[Stored data]

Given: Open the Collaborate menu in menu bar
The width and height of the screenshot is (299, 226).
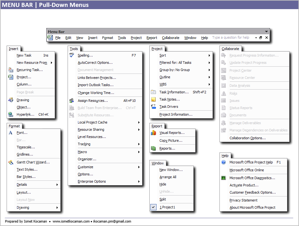Looking at the screenshot, I should [170, 38].
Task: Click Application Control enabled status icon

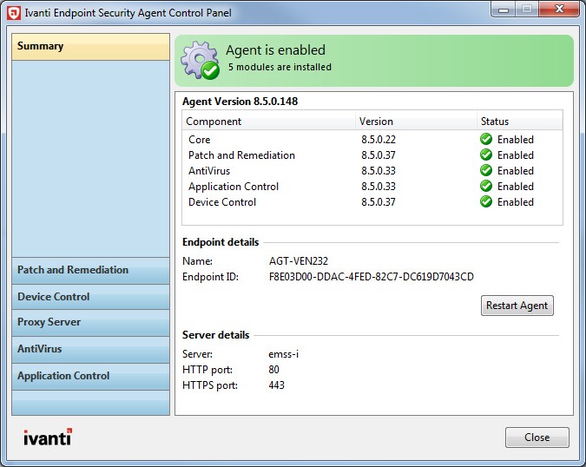Action: pyautogui.click(x=486, y=187)
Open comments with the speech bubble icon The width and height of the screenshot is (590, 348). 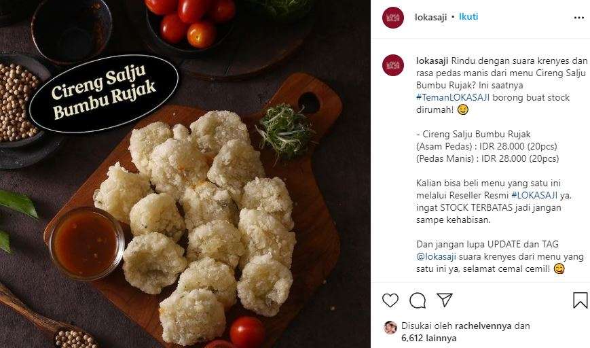(x=418, y=300)
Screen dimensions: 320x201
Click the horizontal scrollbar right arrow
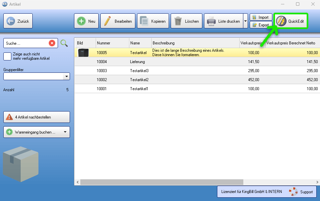(x=317, y=182)
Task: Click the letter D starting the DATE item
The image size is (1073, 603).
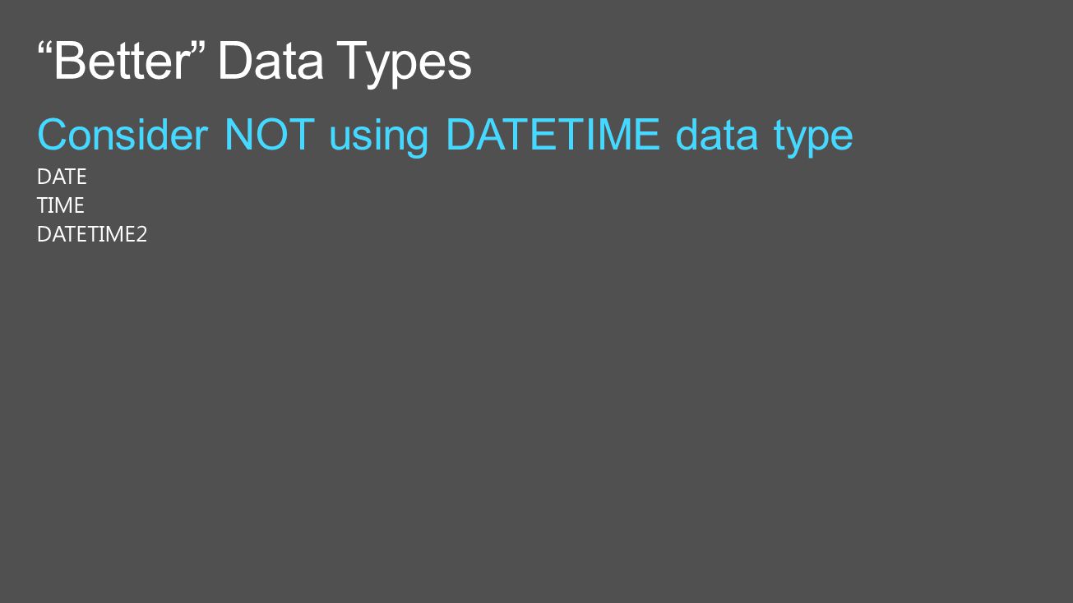Action: click(44, 177)
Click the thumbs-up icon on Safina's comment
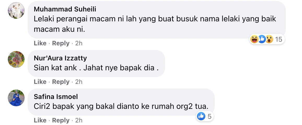 [201, 116]
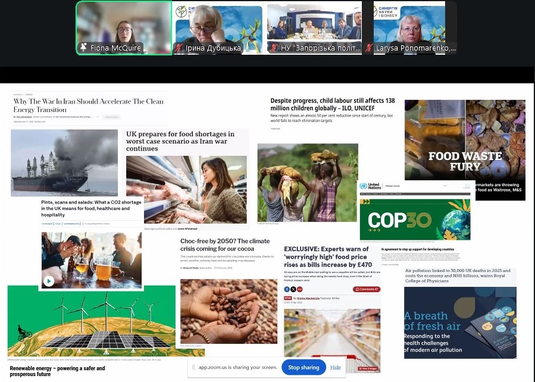Open the Renewable energy article headline
Image resolution: width=535 pixels, height=382 pixels.
coord(57,371)
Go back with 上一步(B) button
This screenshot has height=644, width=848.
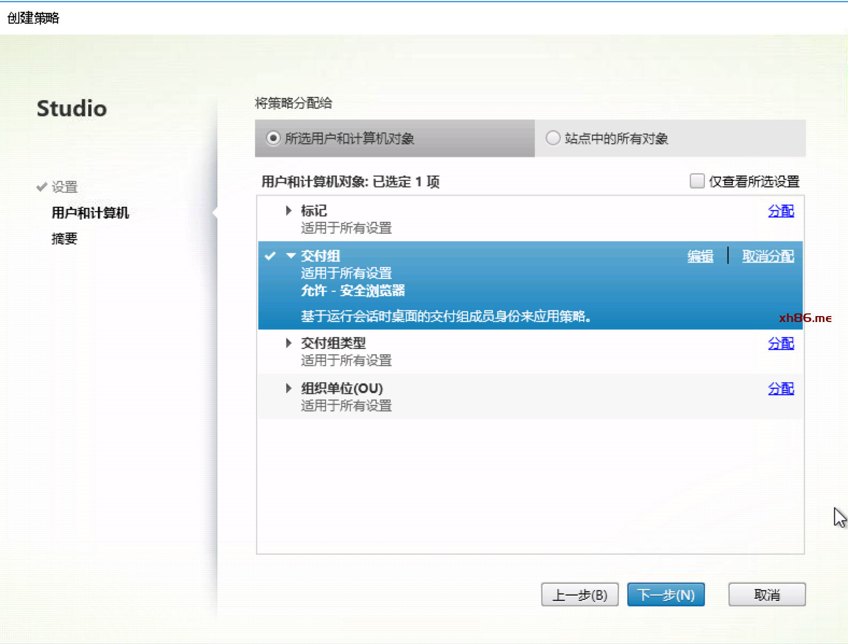(580, 595)
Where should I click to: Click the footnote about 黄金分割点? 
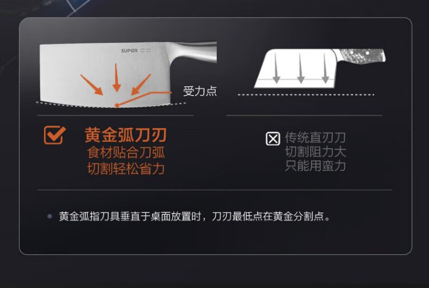pyautogui.click(x=195, y=217)
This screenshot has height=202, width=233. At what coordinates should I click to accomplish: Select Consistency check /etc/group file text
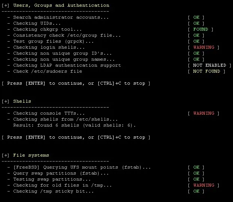(x=66, y=36)
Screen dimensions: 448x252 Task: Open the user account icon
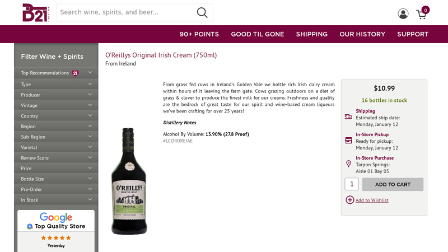403,13
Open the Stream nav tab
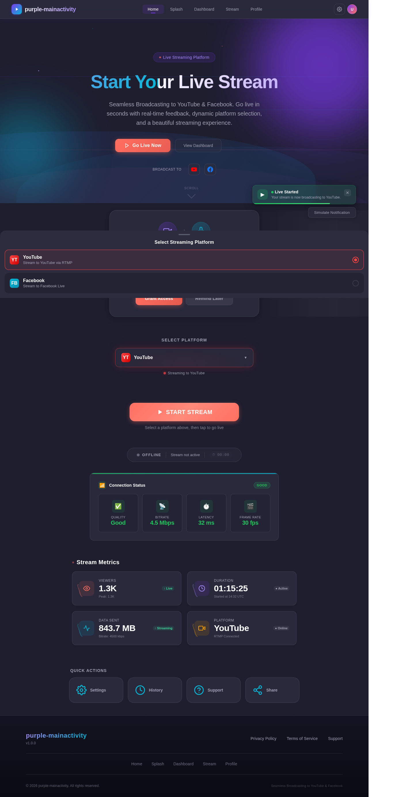 coord(232,9)
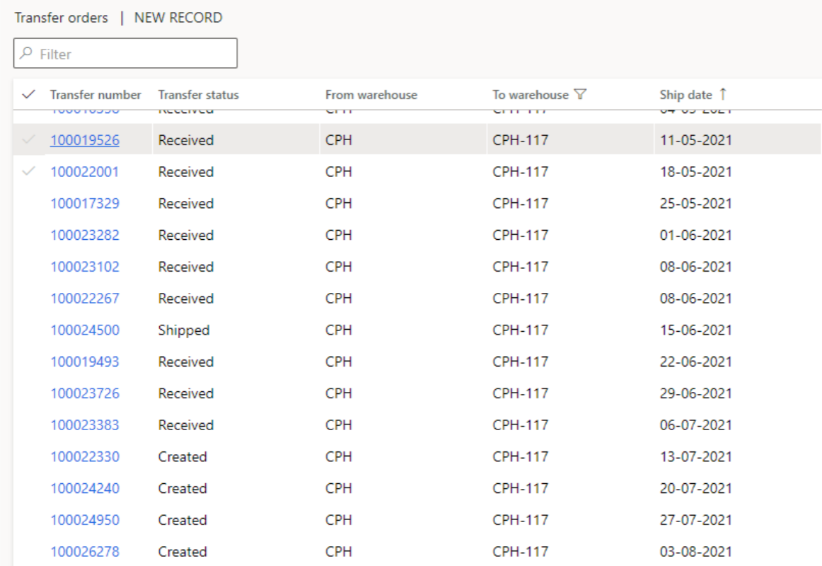Open the Transfer orders tab
The width and height of the screenshot is (822, 566).
[62, 18]
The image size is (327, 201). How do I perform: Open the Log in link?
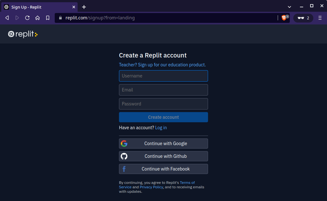click(161, 128)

EXERCISE AIM. Nothing but the lines from the line containing "The image size is (1073, 603)." through the end of the records belongs in the answer, written out exactly, both ends included, without pictures.

FINAL ANSWER.
The image size is (1073, 603).
Action: click(44, 177)
Click the thumbs-up icon on Safina's comment
 [201, 116]
Open the Renewable energy article headline
Image resolution: width=535 pixels, height=382 pixels.
coord(57,371)
Go back with 上一步(B) button
This screenshot has height=644, width=848.
(580, 595)
Where should I click to: Click the footnote about 黄金分割点? 
pyautogui.click(x=195, y=217)
This screenshot has height=202, width=233. At what coordinates should I click to accomplish: Select Consistency check /etc/group file text
(x=66, y=36)
Screen dimensions: 448x252 Task: Open the user account icon
403,13
Open the Stream nav tab
 coord(232,9)
Open the Transfer orders tab
The width and height of the screenshot is (822, 566).
[62, 18]
The image size is (327, 201). How do I perform: Open the Log in link?
click(161, 128)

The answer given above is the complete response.